04 Haziran 2021

Orakcı

    Ot orakları bitmiş, yolmalar başlamış, olanlar fişneliğe gidip onunla uğraşmış, bu arada harman hazırlıklarında eksiği olan onları gidermiş; ama herkes sabırsızlıkla harmanın gelmesini bekler olmuştur. Bu gelişin habercisi ise oraklar, arpa oraklarıdır.

    Eğret'in rakımı ovalılara göre daha yüksek olduğundan ekinlerin olgunlaşması, orakların başlaması ovaya göre 10-15 gün daha geçtir. Bir başka deyişle ovada ekinler Eğret'inkilerden daha erken kurur. Eğret arazisinin genişliği ve bir bakıma İstanbul'un tahıl ambarı olması nedeniyle burada ileşberlik daha ustaca yapılır. Ova köylerinde ise toprak daha çok sebze yetiştirmeye uygun olduğundan köylü buna yönelmiştir. Yine de az da olsa ekilen arpanın biçilmesi onlara zor gelir. Eğretliler orak biçmede ustadırlar. Eskiden Eğret'te "goca ev" denilen ataerkil aile yapısı nedeniyle henüz arpa orakları başlamamışken rutin diğer işleri yürütecek kardeş ve çoluk çocuk da varsa evin genç bir ferdi erken başlayan ova köylerindeki ekinleri biçmek üzere 10-15 günlüğüne oraya gider. Bu orakçıdır. Amaç, kendi orakları başlayana kadar el harçlığı kazanmak.

    Eğret orakçılarının tercihi genellikle güneydeki Afyon ovası köyleri olmuştur. Bunlar Böyük Çorca (Fethibey), Güçcük Çorca (Sadıkbey), İnaz (Demirçevre), Ismeyilköyü, Elpirek (Saraydüzü) köyleridir. 

    Esasında orakcı turpanla orak biçen kimse demektir. Biraz daha kavramlaşması, yevmiyeyle birine orak biçen kimsenin adı olarak daralmasıyladır. Burada kendisinden bahsettiğimiz orakcı ise Eğret köyünden yukarıda adını saydığımız köylere belli süreliğine giden kişidir. Bu orakcı malzemelerini sırtlayıp ovaya varır. Malzeme dediğimiz de turpanı ve içinde örs-kekiş ile gayrak bulunan torbasıdır. Kimin ekini biçilecekse onun odasında yatıp kalkar.

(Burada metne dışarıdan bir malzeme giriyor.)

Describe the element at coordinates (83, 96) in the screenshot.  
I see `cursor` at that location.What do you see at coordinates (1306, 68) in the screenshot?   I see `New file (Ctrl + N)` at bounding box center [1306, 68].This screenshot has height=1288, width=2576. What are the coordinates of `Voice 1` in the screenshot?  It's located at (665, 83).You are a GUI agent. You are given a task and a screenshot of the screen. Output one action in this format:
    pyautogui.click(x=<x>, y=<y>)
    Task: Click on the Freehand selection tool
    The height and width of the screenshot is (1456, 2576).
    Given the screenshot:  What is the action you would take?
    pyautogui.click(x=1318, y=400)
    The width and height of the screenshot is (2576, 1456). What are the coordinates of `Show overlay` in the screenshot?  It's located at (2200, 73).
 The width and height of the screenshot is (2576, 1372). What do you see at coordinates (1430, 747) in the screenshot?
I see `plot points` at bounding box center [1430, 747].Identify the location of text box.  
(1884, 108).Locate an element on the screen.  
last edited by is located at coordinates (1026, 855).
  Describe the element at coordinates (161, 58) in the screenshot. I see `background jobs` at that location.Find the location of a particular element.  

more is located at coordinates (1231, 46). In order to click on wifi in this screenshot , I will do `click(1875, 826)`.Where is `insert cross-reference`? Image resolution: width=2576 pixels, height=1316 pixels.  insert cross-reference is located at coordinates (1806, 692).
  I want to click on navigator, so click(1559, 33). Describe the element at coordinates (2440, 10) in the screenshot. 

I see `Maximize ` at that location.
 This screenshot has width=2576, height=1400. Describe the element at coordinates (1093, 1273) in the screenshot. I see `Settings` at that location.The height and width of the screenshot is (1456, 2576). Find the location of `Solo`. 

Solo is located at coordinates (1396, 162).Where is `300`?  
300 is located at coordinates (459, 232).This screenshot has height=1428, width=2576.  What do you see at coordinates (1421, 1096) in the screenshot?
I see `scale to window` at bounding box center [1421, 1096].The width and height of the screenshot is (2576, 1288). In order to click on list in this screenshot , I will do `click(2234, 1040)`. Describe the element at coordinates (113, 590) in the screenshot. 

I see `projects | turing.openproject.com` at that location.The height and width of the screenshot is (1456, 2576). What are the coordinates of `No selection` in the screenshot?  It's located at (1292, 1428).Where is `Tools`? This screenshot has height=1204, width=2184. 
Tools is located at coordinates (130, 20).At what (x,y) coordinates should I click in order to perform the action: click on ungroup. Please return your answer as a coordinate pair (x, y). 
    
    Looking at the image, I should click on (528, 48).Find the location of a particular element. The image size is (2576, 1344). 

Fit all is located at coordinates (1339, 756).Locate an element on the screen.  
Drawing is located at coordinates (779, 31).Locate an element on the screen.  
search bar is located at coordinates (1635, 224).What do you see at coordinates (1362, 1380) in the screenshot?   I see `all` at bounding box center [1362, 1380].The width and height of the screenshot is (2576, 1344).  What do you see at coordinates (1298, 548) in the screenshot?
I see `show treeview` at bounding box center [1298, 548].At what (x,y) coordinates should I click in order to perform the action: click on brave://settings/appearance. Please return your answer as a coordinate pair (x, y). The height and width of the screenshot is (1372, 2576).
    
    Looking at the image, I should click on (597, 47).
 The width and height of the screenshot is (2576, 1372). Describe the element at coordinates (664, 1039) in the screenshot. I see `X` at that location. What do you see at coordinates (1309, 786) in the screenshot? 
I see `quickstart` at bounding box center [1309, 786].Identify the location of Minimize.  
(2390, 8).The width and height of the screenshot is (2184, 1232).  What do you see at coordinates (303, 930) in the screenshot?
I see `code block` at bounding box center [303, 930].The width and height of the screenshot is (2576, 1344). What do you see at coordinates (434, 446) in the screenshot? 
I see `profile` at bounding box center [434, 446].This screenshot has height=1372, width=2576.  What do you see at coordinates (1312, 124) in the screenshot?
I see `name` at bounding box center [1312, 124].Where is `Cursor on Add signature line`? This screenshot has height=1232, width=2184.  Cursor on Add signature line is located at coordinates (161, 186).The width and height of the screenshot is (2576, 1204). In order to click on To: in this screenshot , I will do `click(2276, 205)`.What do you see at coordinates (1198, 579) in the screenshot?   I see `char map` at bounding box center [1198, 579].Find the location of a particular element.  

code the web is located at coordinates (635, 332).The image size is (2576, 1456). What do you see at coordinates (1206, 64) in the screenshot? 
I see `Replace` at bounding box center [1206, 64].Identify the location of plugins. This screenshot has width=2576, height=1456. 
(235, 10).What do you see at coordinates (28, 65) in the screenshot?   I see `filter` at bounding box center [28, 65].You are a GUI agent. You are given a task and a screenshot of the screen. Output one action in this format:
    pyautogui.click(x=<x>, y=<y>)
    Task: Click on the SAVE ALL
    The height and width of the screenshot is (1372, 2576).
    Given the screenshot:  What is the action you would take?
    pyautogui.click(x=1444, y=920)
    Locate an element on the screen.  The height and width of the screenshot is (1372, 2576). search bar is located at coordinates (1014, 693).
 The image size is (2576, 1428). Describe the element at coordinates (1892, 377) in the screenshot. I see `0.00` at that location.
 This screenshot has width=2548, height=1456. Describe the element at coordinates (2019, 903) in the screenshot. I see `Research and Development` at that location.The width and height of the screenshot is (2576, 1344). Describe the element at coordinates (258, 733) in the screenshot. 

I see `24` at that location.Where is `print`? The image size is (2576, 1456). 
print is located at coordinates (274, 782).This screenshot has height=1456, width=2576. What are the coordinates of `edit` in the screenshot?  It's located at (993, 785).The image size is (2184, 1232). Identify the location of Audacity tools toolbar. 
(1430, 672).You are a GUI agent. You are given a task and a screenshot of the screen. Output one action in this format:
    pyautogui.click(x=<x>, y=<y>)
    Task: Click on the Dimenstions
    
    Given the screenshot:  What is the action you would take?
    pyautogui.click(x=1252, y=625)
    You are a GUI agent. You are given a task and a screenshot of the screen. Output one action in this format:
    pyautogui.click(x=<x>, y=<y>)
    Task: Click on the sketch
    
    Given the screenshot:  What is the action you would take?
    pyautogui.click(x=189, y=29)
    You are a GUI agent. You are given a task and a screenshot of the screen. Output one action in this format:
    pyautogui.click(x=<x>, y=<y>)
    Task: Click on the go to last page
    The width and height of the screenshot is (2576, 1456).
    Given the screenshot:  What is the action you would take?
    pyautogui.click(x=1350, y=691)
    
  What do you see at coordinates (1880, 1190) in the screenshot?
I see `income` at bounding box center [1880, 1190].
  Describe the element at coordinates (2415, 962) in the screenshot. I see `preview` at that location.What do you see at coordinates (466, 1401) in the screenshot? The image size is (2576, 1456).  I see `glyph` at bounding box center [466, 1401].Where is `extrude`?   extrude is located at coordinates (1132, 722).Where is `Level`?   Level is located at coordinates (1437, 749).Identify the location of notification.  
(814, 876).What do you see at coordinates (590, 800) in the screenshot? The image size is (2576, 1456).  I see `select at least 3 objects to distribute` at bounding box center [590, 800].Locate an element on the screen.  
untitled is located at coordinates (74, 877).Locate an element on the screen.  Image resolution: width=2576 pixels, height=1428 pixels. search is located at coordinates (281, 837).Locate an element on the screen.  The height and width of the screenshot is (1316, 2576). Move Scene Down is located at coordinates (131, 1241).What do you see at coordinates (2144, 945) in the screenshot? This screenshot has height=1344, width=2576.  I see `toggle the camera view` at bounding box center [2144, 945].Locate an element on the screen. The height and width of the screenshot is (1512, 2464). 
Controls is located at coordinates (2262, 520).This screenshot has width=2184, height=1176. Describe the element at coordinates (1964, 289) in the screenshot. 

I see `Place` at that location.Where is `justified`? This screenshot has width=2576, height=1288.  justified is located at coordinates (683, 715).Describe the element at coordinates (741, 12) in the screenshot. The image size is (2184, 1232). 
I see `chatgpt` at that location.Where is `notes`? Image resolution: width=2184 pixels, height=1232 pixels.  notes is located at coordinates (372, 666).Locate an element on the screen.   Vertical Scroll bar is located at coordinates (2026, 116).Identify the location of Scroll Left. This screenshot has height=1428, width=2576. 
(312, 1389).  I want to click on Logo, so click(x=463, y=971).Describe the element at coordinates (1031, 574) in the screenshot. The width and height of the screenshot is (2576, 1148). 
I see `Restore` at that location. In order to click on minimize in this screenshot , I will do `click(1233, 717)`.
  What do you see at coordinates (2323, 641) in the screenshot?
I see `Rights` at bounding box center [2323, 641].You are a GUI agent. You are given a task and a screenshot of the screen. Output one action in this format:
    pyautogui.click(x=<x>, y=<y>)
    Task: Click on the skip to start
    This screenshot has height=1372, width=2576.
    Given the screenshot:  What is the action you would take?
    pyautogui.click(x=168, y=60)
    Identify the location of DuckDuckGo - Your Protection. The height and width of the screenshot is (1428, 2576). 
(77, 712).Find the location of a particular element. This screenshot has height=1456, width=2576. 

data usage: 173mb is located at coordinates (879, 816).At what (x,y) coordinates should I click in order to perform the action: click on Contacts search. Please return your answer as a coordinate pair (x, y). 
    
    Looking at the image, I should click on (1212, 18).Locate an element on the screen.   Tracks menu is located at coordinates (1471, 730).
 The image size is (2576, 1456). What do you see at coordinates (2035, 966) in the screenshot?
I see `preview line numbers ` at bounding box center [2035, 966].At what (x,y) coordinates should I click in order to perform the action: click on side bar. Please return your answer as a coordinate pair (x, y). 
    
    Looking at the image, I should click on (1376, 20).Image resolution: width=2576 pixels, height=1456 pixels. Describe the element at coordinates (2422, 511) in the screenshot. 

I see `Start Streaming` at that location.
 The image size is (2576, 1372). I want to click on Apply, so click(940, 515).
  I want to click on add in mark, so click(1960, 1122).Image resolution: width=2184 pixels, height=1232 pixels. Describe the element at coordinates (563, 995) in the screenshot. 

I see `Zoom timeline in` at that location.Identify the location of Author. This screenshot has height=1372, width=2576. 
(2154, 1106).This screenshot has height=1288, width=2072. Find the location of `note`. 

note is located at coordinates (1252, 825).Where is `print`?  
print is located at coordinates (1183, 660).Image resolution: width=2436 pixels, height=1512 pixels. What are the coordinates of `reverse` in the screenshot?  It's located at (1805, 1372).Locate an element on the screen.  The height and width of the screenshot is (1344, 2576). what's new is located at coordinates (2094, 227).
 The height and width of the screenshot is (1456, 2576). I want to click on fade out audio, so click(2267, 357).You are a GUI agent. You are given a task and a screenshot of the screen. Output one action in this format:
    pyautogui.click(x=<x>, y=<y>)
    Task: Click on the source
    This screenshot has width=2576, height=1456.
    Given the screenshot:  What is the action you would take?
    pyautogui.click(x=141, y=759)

Onun işi oraktır. Gün doğarken başlar biçmeye, gün inerken bırakır. Odaya vardığında kösülmüş haldedir.

    Orak biçmek çok yorucudur, çünkü orakcının her tırpan sallayışında neredeyse bütün kasları çalışır. Bu işi bütün gün boyunca yaptığını düşünün. Ferk sonunda yapılması gereken gayraklama bazen ferk ortasına kayar. Bunun sebebi tırpanın körelmesi değil, orakcının yorulmasıdır. Gayraklama bahanesiyle biraz nefeslenecektir. Bu yüzden gayrak orakcının belinde veya götcebindedir. Boyunda ise sürekli bulundurulan bir çevre vardır ki sık sık ter silinebilsin. Uzun dinlenme arasında, genelde öğle yemeğinden sonra torbadan örs çıkarılarak toprağa saplanır ve bir ritim tutturmuş tık tıklarla kekişleme yapılır. Böylece keskinliği artan tırpanla çalışmak daha az enerjiye mal olur.

    Traktöre takılan biçme makinelerinden sonra tırpan ancak makinenin yanaşmadığı köşe ve azat altlarını biçmede kullanıldı. Zamanla döyerbiçer yaygınlaşınca artık ona da gerek kalmadı tırpan tamamen kullanımdan düştü. Böylece orak ve orakcı kavramı da tarih oldu.